ASTM A325 structural bolts are most commonly manufactured in one of two ways, cold forging or hot forging. Both methods result in a product that is similar in appearance but are made through a completely different process. Most common size structural bolts, which are readily available in the marketplace, are mass-produced in large quantities using a cold forging method. Custom size structural bolts made in smaller batches are more commonly made using a hot forging process. The reason for this is the hot forging process is less automated and more time-consuming, however, it is necessary if an A325 structural bolt is required that differs in size or configuration than what is readily available. Both methods are summarized below.
Cold Forging – Mass Production
- Cutting – When structural bolts are mass-produced, they start out as a long coil of wire, which is fed through a machine to be straightened. This is an important process since any deformation or slight bend can result in a weakness of the bolt. Once straightened, the wire is fed into a shear which cuts it into sections slightly longer than the required bolt length, with the excess length used to make up the bolt head.
- Heading – After the pieces have been cut to length, they are fed into a series of dies that form the head of the bolt. This process is referred to as cold forging since the steel is not heated prior to forming the head of the bolt. The head of the bolt is formed through multiple die hits at room temperature, with each hit shaping the steel, eventually resulting in a hexagon shape. This process is efficient enough to produce tens of thousands of a given bolt size per day.
- Threading – After heading is complete, the other end of the bolt is threaded. This is done using a full-body roll threading process where the end of the bolt to be threaded is extruded down to the pitch diameter and is then fed through two flat threading dies (grooved plates), which rolls or forms the threads onto the bolt.
- Heat Treating – Once threaded, the bolts are heat-treated, which arranges the mechanical properties of the steel to the required strength specified by ASTM. They are put into large ovens in a controlled environment and introduced to regulated temperatures for an amount of time deemed necessary to get the bolt strength into the parameters required by the ASTM A325 specification. This two-part process is referred to as quenching and tempering.
Hot Forging – Custom Size Production
- Cutting – If a structural bolt is manufactured using a hot forging process, the first step is to cut the steel to the appropriate length. Most commonly, the round bar is hot rolled into straight lengths measured at 20 feet, which will then be either sheared or saw cut to lengths slightly longer than the required bolt length. As is the case with cold-forged fasteners, the additional length is the material needed to make up the head of the bolt.
- Heading – Once the steel has been cut to the appropriate length, it is time to forge the head on to one end of the bolt. In a hot forging process, one end of the steel rod is heated up in an induction unit before feeding into a National Upsetter used to forge the head onto the bolt. The purpose of this is to make the steel more malleable so that it can be formed easily. A plunger compresses the heated steel to form the heavy hex head pattern of the bolt as well as the required grade stamp and manufacturer’s marking, which is displayed on the top side surface of the bolt head.
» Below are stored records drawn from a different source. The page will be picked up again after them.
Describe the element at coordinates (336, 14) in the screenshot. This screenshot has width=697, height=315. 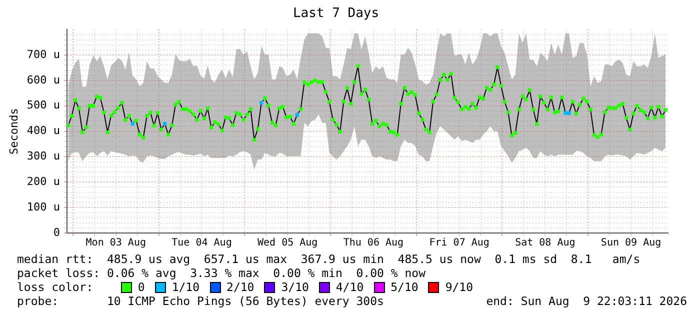
I see `chart-title: Last 7 Days` at that location.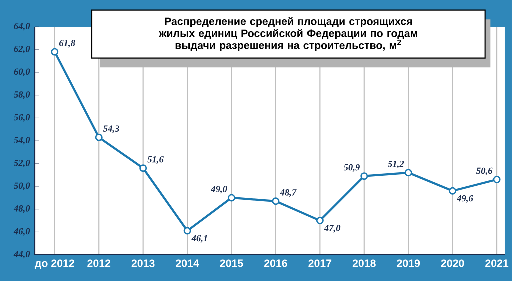 This screenshot has width=512, height=281. Describe the element at coordinates (364, 264) in the screenshot. I see `x-tick-label: 2018` at that location.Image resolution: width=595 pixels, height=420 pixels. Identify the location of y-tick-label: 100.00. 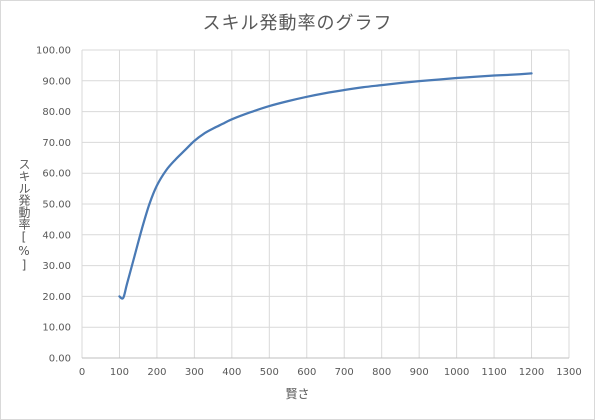
(54, 52).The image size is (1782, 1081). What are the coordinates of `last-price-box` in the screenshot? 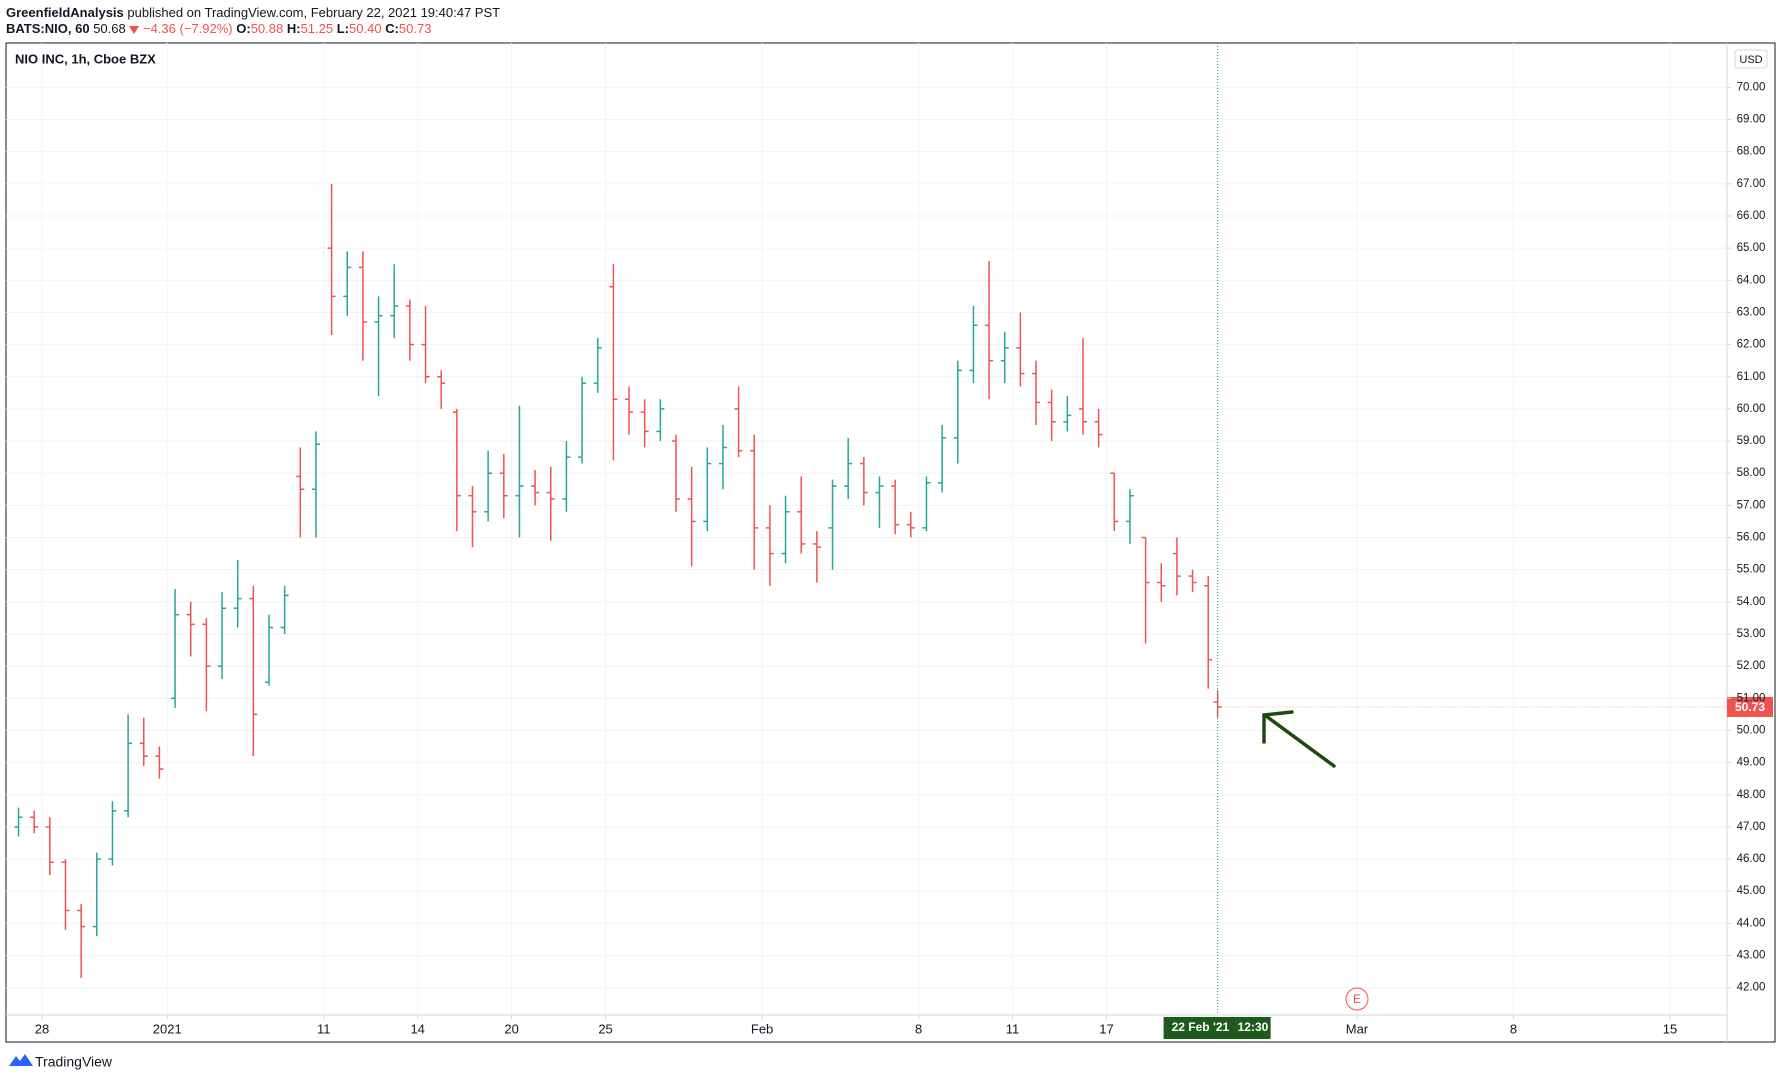 It's located at (1750, 706).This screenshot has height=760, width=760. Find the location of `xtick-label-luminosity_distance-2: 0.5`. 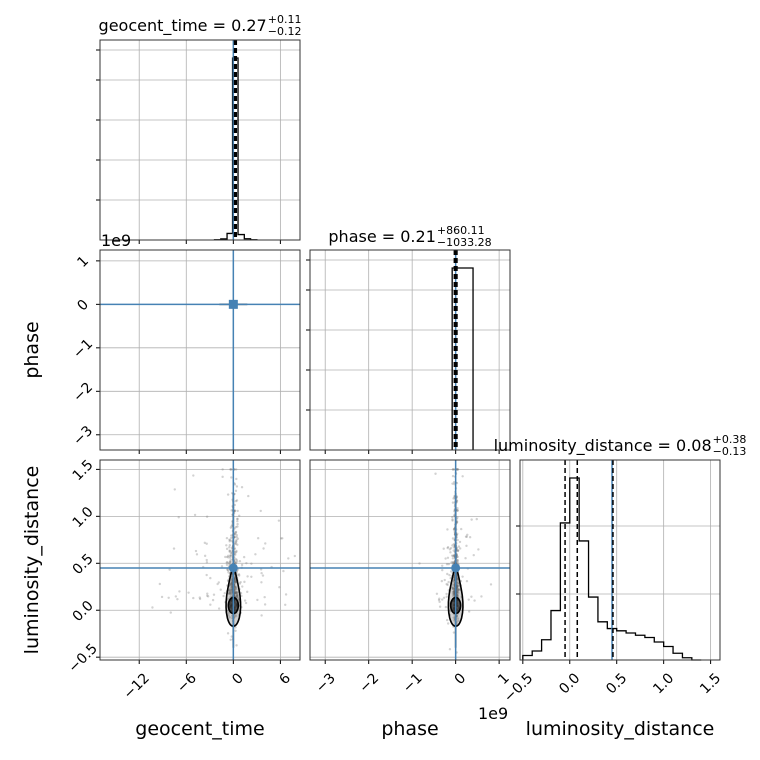

xtick-label-luminosity_distance-2: 0.5 is located at coordinates (616, 684).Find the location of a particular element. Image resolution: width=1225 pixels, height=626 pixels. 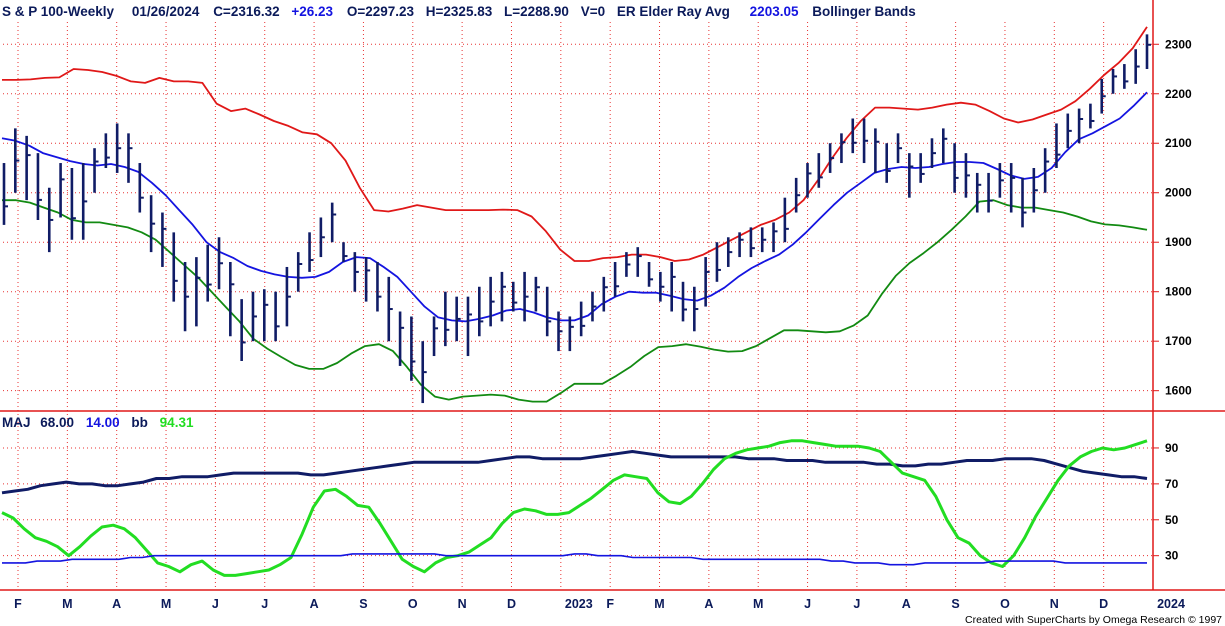

bb-value: 94.31 is located at coordinates (177, 422).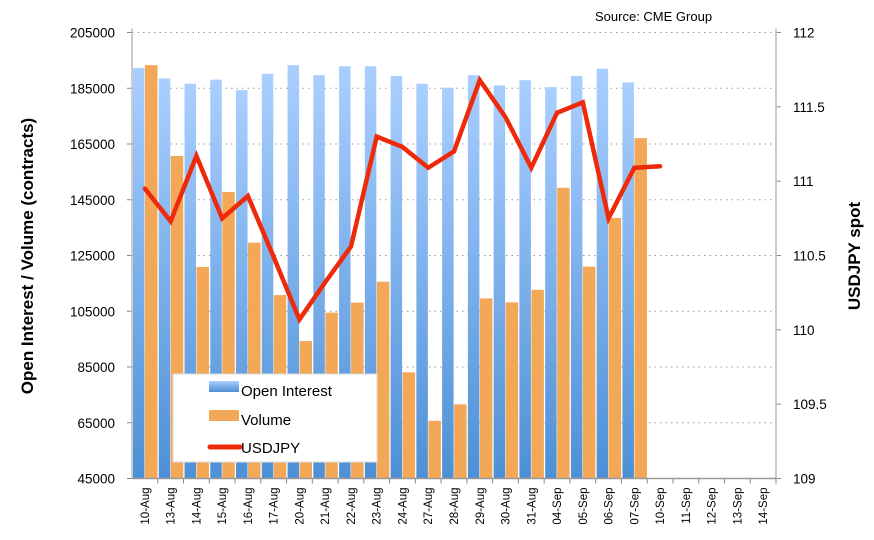  I want to click on x-tick-label: 13-Aug, so click(172, 506). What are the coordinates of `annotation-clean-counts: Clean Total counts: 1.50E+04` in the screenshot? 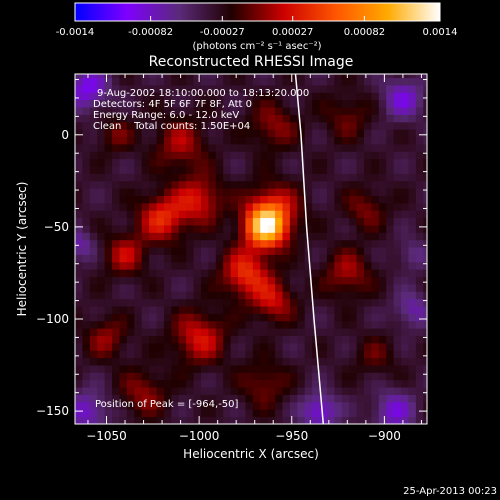 It's located at (172, 126).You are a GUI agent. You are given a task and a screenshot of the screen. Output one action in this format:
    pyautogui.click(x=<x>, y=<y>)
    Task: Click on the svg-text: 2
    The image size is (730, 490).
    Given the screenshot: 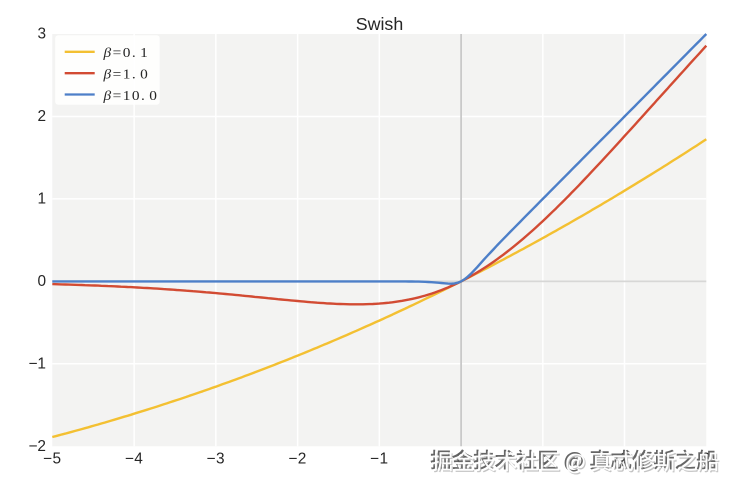 What is the action you would take?
    pyautogui.click(x=42, y=116)
    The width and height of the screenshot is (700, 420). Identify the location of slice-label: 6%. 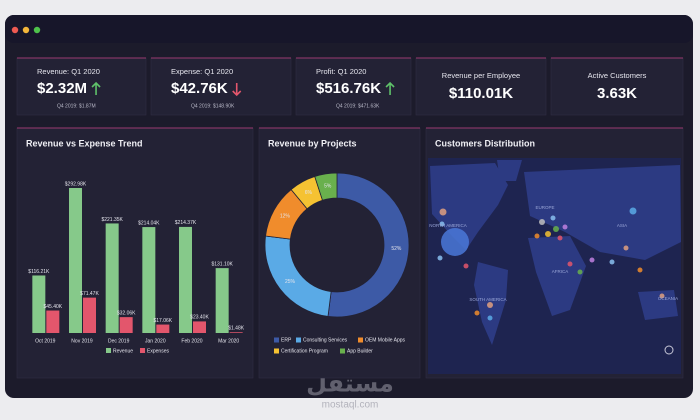
(309, 193).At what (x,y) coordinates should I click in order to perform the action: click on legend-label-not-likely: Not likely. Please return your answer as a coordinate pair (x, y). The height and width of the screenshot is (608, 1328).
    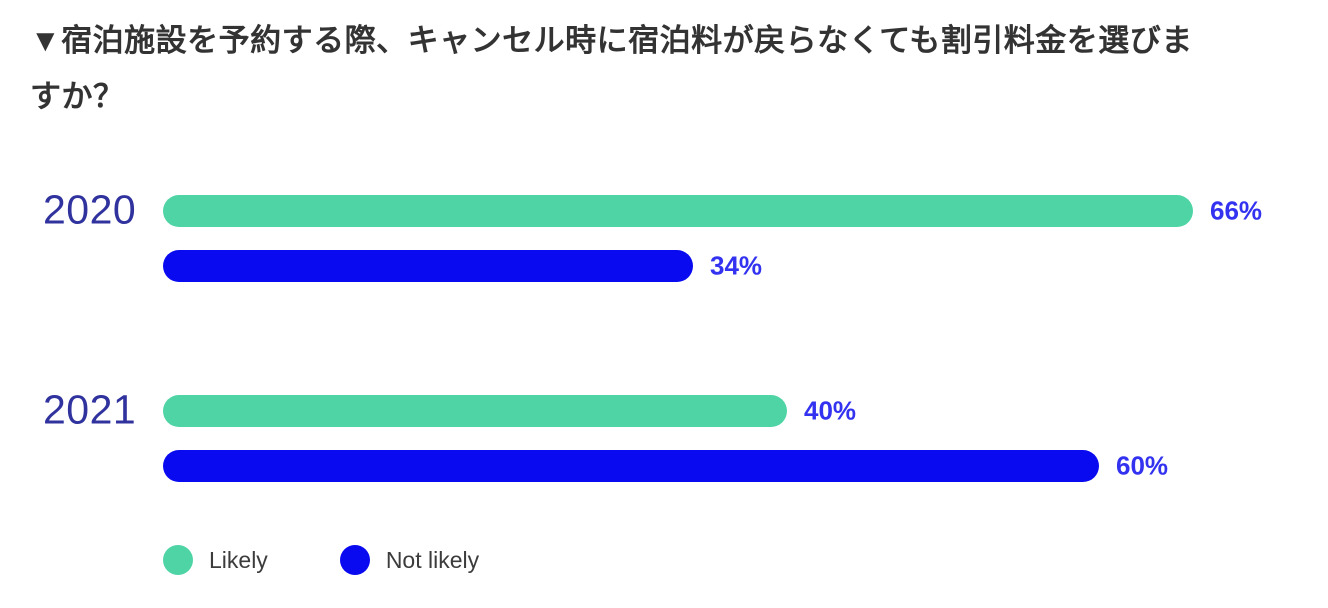
    Looking at the image, I should click on (432, 560).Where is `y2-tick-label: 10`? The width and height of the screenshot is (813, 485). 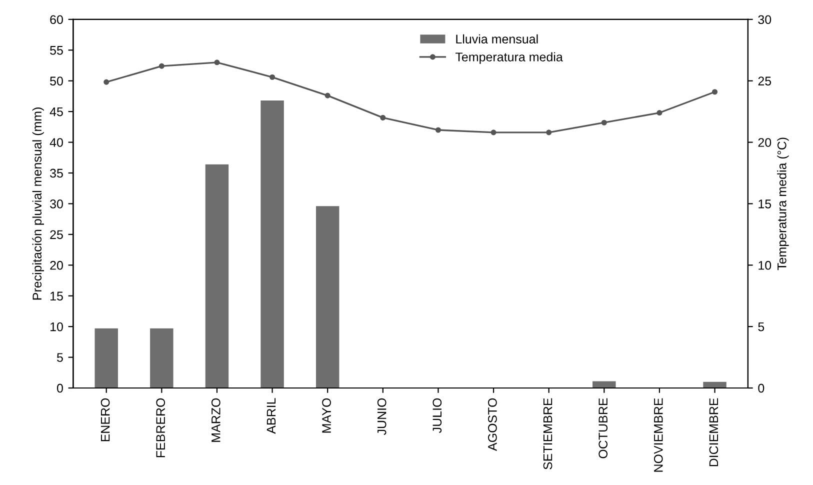
y2-tick-label: 10 is located at coordinates (765, 265).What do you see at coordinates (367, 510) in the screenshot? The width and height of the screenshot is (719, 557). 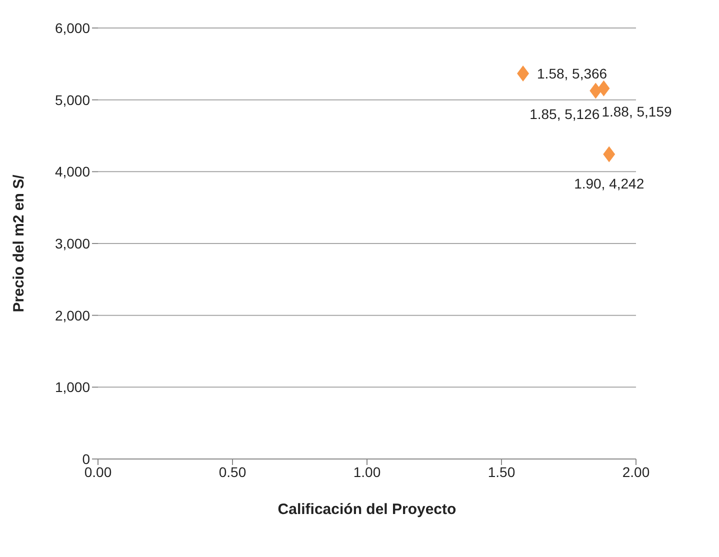 I see `x-axis-title: Calificación del Proyecto` at bounding box center [367, 510].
- Threading – Once the heading process is complete, the other end of the bolt is threaded. To produce the threaded portion, the hot-forged bolt is cut threaded, a process where the steel is cut away from the round bar of steel to form the threads as opposed to roll threading where the threads are formed through an extrusion process.
- Heat Treating – Once threaded, the bolts need to be heat treated. This is the same two-part process (quench and temper) required for cold-forged structural bolts. They are put into large ovens in a controlled environment and introduced to regulated temperatures for an amount of time deemed necessary to get the bolt strength into the parameters required by the ASTM A325 specification.
Whether cold forged or hot forged, the need for hot-dip galvanizing A325 structural bolts may be required. If so, the galvanizing process is the same for both. The galvanizing process shall be conducted to meet the requirements of ASTM F2329. In this process, bolts are coated with zinc to prevent corrosion.
6. Certification & Testing
Testing – The ASTM A325 specification requires that mechanical testing be performed to ensure that the given batch of bolts manufactured from a certain heat lot of steel meets the strength requirements as stated by the ASTM. In addition, rotational capacity testing may be required, which Per ASTM A325 section 6.3.1 is defined as a test, “that is intended to evaluate the presence of a lubricant, the efficiency of the lubricant, and the compatibility of assemblies as represented by the components selected for testing.” Because this test evaluates the presence of a lubricant, it has only been required when the A325 fastener in question is galvanized. With A325 bolts now falling under the F3125 specification, the rotational capacity test formerly required of all galvanized A325s is now a supplementary requirement (S4), which states, “When specified on the inquiry and order, rotational capacity testing in accordance with Annex A2 shall be performed by the responsible party.”
Certification – Certification documents required for ASTM A325 structural bolts consist of the material test reports from the steel mill as well as the results of the mechanical testing performed on the finished fastener. Mill test reports should always be provided with any high strength grade of fastener, regardless of whether the end-user has requested them.